* [Work to complete]:
Retype every entry exactly, down to the last character.

Stored data entries:
*** Begin section ***

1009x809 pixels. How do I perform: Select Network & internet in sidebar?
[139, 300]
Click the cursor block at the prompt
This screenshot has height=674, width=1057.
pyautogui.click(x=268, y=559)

*** End section ***

* [Completed exercise]:
1009x809 pixels. How do I perform: Select Network & internet in sidebar?
[139, 300]
Click the cursor block at the prompt
This screenshot has height=674, width=1057.
pyautogui.click(x=268, y=559)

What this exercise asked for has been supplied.